======== Supplied information

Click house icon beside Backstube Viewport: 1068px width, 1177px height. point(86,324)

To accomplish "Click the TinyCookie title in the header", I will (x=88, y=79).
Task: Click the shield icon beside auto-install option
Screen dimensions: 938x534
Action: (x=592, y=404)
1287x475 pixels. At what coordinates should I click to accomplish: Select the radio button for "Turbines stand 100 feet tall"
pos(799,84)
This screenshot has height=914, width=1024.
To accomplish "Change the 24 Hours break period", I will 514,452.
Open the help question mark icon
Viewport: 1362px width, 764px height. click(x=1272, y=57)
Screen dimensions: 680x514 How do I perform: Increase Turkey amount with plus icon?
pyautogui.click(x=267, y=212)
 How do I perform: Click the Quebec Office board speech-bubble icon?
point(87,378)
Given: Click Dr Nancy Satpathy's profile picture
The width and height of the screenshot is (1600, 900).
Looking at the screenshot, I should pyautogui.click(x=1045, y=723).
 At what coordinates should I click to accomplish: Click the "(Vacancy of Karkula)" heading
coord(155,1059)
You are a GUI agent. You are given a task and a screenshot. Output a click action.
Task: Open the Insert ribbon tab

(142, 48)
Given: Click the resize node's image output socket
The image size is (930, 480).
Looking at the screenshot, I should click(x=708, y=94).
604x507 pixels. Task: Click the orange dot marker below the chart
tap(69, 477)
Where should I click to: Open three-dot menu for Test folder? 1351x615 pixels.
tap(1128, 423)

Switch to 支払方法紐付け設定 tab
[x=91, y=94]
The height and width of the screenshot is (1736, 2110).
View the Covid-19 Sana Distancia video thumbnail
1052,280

================

#### [Work task]
Your reply should be all of the data, returned exactly.

#### [Answer for this exercise]
Click house icon beside Backstube Viewport: 1068px width, 1177px height. point(86,324)

To accomplish "Click the TinyCookie title in the header", I will (x=88, y=79).
Task: Click the shield icon beside auto-install option
Screen dimensions: 938x534
Action: (x=592, y=404)
1287x475 pixels. At what coordinates should I click to accomplish: Select the radio button for "Turbines stand 100 feet tall"
pos(799,84)
This screenshot has height=914, width=1024.
To accomplish "Change the 24 Hours break period", I will 514,452.
Open the help question mark icon
Viewport: 1362px width, 764px height. click(x=1272, y=57)
Screen dimensions: 680x514 How do I perform: Increase Turkey amount with plus icon?
pyautogui.click(x=267, y=212)
 How do I perform: Click the Quebec Office board speech-bubble icon?
point(87,378)
Given: Click Dr Nancy Satpathy's profile picture
The width and height of the screenshot is (1600, 900).
Looking at the screenshot, I should pyautogui.click(x=1045, y=723).
 At what coordinates should I click to accomplish: Click the "(Vacancy of Karkula)" heading
coord(155,1059)
You are a GUI agent. You are given a task and a screenshot. Output a click action.
Task: Open the Insert ribbon tab

(142, 48)
Given: Click the resize node's image output socket
The image size is (930, 480).
Looking at the screenshot, I should click(x=708, y=94).
604x507 pixels. Task: Click the orange dot marker below the chart
tap(69, 477)
Where should I click to: Open three-dot menu for Test folder? 1351x615 pixels.
tap(1128, 423)

Switch to 支払方法紐付け設定 tab
[x=91, y=94]
The height and width of the screenshot is (1736, 2110).
View the Covid-19 Sana Distancia video thumbnail
1052,280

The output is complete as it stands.